Source information
__________
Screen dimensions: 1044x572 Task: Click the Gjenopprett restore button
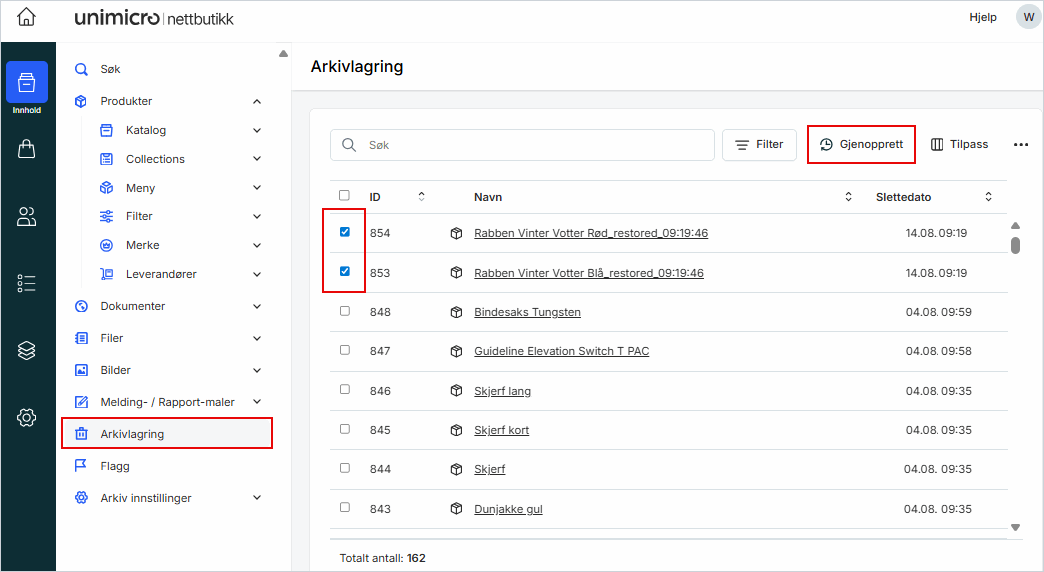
__________
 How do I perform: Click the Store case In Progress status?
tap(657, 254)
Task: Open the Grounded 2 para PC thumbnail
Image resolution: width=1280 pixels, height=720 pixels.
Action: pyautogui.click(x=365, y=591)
__________
Aim of the exercise
Across the entries above, find the lines with the string "Task" and copy them.

Answer below
Screen dimensions: 1044x572 Task: Click the Gjenopprett restore button
Task: Open the Grounded 2 para PC thumbnail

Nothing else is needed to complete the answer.